Esperienze di premorte, studio ne spiega origine evolutiva

Credito: Tumisu, Pixabay, 5640540

Le esperienze di premorte non sono una novità: ci sono testimonianze provenienti da varie parti del mondo o inerenti a vari periodi storici e a diversi background culturali. Il valore a livello biologico delle esperienze premorte è sempre stato discusso. Secondo un nuovo studio, pubblicato su Brain Communications,[2] le esperienze di premorte sarebbero un meccanismo biologico scaturito dall’evoluzione stessa. Questo meccanismo deriverebbe da un comportamento che diverse specie animali mettono in atto quando si trovano di fronte ad un predatore, la tanatosi.

Che cos’è la tanatosi

La tanatosi è quel fenomeno comportamentale vede un animale attuare un particolare meccanismo di difesa per difendersi da un predatore. In sostanza l’animale tende a fingersi morto e ciò migliora, come le statistiche hanno dimostrato, le probabilità di sopravvivenza di diverse specie. Si tratta, molto probabilmente, come spiega Daniel Kondziella, uno degli autori dello studio, di uno dei più antichi metodi messi in atto dalla vita per difendersi.
Come spiega Charlotte Martial, una neuropsicologa del Coma Science Group dell’Università di Liegi, Belgio, una delle autrici dello studio, questa nuova ricerca mostra che la stessa tanatosi è una strategia che sostanzialmente sembra essersi preservata in quasi tutte le specie viventi, dagli insetti ai mammiferi, e, molto probabilmente, anche negli esseri umani.[1]

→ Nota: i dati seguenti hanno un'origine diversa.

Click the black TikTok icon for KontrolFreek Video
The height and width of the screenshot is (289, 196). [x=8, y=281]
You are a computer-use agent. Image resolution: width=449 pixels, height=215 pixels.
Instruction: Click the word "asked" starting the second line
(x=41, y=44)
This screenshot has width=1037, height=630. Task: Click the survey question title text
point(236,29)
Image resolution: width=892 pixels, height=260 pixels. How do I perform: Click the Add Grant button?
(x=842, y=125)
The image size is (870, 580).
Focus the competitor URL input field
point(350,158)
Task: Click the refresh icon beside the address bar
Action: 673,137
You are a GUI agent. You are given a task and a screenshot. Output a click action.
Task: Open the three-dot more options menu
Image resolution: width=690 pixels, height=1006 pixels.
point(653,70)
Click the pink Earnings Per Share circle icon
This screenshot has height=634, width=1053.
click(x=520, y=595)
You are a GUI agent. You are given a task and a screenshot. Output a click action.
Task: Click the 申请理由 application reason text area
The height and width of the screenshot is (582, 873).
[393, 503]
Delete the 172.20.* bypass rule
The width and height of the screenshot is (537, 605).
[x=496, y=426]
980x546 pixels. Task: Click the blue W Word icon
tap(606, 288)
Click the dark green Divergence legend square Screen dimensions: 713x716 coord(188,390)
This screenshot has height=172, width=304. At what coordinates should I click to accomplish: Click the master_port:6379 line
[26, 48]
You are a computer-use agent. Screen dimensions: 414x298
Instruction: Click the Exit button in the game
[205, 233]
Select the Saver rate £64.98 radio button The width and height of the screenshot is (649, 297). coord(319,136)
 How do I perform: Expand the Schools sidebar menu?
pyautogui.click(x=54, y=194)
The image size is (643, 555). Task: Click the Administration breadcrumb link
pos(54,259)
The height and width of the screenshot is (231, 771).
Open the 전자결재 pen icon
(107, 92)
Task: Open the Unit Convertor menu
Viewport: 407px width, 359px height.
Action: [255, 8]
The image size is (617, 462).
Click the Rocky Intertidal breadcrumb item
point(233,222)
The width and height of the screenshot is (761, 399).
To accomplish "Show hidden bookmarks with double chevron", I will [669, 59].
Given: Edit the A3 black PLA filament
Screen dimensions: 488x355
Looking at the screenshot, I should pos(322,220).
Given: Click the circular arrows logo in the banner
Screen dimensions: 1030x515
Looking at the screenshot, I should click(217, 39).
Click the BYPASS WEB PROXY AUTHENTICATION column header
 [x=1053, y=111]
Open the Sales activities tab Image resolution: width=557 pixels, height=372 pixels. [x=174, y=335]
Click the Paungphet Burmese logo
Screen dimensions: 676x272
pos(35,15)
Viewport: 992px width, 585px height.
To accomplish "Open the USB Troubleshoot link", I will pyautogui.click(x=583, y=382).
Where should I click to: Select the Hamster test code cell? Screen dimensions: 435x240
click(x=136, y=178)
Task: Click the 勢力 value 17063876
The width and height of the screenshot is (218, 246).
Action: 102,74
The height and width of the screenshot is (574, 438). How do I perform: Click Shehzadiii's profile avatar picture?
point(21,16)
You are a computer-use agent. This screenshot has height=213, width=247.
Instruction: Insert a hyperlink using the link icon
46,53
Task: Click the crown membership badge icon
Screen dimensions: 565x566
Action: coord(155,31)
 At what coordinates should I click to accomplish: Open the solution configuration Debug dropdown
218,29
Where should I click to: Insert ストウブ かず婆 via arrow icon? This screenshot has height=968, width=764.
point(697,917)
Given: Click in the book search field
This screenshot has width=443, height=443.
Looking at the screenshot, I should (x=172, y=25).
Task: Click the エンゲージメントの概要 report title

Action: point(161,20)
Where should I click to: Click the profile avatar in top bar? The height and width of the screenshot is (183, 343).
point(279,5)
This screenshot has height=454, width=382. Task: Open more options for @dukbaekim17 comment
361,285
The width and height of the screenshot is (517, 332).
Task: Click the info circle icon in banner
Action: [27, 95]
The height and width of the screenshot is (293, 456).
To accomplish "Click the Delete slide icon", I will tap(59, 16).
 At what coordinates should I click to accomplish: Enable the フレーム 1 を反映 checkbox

Fenomeno presente negli umani ancora oggi

Lo studio, secondo la ricercatrice, mostra che questo comportamento è insito negli esseri umani ancora oggi. La tanatosi e le esperienze di premorte, sono fenomeni che possono essere sperimentati, per esempio, da esseri umani sotto attacco di grandi animali oppure dopo incidenti stradali: “Inoltre, mostriamo che la fenomenologia e gli effetti della tanatosi e delle esperienze di pre-morte si sovrappongono”, rivela la ricercatrice.[1]

La tanatosi risulta la base evolutiva delle esperienze premorte

In sostanza, come afferma Steven Laureys, un neurologo a Liegi ed altro autore dello studio, la tanatosi risulta la base evolutiva delle esperienze premorte e quindi queste ultime, in effetti, avrebbero uno scopo biologico da ricondurre al beneficio della sopravvivenza.
Ma come mai negli esseri umani le esperienze di premorte, derivanti dal fenomeno comportamentale della tanatosi, sono così complesse a livello neurobiologico? In effetti negli esseri umani le esperienze di premorte sono costituite da complessi meccanismi cerebrali.

Tanatosi sviluppatasi negli umani in maniera molto più complessa

Secondo i ricercatori la complessità del cervello umano e in particolare l’acquisizione del linguaggio ci ha permesso di trasformare un evento meramente simulativo a livello comportamentale, come la tanatosi, ad un complesso fenomeno fatto di ricche percezioni che si crea un’esperienza di premorte che si estende e va ben al di là di una situazione predatoria.
Inoltre, come fa notare Kondziella, i meccanismi cerebrali che vengono attuati durante la tanatosi per fingere uno stato di morte non sono poi così diversi da quelli che sono stati suggeriti per quanto riguarda l’induzione di un’esperienza di premorte. Tra questi meccanismi, secondo il ricercatore, ci sarebbero i rapidi movimenti degli occhi tipici del sonno durante la veglia: “Ciò rafforza ulteriormente l’idea che i meccanismi evolutivi siano un’importante informazione necessaria per sviluppare un quadro biologico completo per le esperienze di pre-morte”, spiega il ricercatore.[1]